My heart is overflowing with a good theme;

I recite my composition concerning the King;

My tongue is the pen of a ready writer.


There is a prophetic apocalypse contained in Psalm 45.  We see a glimpse into the future during the reign of the ultimate King here on earth.  The insight of this psalmist is skillfully crafted by God Himself.  The psalmist admits that his tongue is simply a tool through which the LORD is going to reveal hidden truths to mankind.  As mentioned before, it is a psalm about the Beloved One.  The psalmist’s heart was literally overflowing with music about this Beautiful One.


2 You are fairer than the sons of men;

Grace is poured upon Your lips;

Therefore God has blessed You forever.

3 Gird Your sword upon Your thigh, O Mighty One,

With Your glory and Your majesty.


This King is more beautiful than the sons of men.  He seems to be in another category altogether.  Gracious words come from his lips.  God has blessed this King forever.  The psalmist compels the Mighty One to gird on His sword in a display of glory and majesty.  Why?  The next stanza reveals this King subduing His enemies under Him.


4 And in Your majesty ride prosperously

because of truth, humility, and righteousness;

And Your right hand shall teach You awesome things.

5 Your arrows are sharp

in the heart of the King’s enemies;

The peoples fall under You.


Here is the King (Jesus) in power and glory.  Yet this King has enemies.  His enemies do not stop His reign.  His reign overcomes all enemies.  The people-groups, or nations, fall under His right hand as He rides forth in majesty.  The idea of riding forth is one of riding forth on a horse as to war.  As He mounts and rides forth, His arrows strike through the heart of the King’s enemies.  The imagery of Revelation 19:11-16 should spring to our minds.  So we have a beautiful King, but He rides forth as an act of war to subdue His enemies upon the earth.

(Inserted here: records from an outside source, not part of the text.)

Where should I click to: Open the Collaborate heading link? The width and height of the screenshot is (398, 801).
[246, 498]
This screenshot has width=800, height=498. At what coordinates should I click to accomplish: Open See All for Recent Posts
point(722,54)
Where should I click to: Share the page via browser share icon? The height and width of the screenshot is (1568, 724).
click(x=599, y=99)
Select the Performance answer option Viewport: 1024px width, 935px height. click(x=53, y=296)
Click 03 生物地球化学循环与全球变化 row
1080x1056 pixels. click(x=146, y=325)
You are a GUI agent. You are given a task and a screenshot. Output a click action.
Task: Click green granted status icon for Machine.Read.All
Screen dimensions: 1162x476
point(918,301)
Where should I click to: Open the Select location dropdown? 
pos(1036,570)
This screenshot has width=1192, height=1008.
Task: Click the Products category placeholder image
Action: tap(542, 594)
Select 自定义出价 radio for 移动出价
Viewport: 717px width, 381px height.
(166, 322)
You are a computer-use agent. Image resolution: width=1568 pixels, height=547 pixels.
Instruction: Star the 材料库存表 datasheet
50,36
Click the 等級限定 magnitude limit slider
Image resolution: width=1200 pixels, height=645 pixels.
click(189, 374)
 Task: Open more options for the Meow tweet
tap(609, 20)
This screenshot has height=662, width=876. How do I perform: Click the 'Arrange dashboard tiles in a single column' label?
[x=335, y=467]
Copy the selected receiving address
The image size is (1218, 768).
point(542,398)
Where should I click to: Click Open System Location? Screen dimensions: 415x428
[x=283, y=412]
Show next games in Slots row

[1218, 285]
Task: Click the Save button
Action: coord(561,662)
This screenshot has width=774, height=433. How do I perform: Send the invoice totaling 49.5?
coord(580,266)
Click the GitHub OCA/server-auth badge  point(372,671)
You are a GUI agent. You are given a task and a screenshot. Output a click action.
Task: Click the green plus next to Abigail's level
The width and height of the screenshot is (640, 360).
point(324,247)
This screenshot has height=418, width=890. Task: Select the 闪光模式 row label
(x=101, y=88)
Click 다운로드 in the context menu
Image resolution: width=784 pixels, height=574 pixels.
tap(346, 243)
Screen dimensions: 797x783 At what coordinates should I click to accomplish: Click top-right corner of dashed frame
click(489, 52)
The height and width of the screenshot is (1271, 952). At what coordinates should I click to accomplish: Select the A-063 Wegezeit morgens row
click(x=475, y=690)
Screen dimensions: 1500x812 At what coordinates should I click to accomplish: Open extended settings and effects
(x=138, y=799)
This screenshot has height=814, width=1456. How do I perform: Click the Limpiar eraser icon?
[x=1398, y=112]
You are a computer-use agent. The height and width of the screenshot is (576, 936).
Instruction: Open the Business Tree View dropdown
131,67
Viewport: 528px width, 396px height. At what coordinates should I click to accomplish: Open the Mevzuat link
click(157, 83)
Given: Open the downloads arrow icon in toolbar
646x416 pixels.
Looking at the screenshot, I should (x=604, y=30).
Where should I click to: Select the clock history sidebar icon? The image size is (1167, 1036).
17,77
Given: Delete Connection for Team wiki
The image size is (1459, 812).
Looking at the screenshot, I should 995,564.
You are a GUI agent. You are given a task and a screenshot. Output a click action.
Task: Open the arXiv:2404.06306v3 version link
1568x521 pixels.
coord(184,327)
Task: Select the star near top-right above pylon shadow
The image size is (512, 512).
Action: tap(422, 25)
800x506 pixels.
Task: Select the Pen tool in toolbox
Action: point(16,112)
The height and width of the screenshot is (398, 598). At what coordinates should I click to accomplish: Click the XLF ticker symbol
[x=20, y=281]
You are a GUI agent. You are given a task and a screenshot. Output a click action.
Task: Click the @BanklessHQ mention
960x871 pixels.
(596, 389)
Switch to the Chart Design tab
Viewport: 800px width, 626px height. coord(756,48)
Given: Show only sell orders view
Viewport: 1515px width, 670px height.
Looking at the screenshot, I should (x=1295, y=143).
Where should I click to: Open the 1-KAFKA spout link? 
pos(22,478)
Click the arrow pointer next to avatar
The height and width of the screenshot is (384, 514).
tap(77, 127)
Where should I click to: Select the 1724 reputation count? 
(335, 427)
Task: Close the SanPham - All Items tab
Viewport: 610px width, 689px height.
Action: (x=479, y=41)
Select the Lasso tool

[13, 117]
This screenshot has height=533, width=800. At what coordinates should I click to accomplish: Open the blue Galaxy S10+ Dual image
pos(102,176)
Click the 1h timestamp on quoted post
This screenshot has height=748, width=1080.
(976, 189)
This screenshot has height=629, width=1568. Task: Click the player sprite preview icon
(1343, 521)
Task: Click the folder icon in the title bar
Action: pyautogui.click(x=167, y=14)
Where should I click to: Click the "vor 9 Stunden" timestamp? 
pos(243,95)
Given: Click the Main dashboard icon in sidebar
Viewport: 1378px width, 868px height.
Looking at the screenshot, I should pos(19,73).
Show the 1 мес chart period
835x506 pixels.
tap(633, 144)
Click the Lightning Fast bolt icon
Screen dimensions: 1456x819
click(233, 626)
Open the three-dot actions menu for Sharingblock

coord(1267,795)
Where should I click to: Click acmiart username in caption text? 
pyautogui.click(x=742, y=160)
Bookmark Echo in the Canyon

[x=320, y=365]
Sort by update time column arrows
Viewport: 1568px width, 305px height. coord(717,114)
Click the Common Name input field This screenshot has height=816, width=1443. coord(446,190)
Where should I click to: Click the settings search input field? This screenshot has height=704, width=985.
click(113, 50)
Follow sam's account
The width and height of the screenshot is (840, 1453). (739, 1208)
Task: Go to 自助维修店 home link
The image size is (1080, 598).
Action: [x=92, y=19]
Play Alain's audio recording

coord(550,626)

6 Your throne, O God, is forever and ever;

A scepter of righteousness is the scepter of Your kingdom.

7 You love righteousness and hate wickedness;

Therefore God, Your God, has anointed You

With the oil of gladness more than Your companions.

8 All Your garments are scented with myrrh and aloes and cassia,

Out of the ivory palaces, by which they have made You glad.

9 Kings’ daughters are among Your honorable women;

At Your right hand stands the queen in gold from Ophir.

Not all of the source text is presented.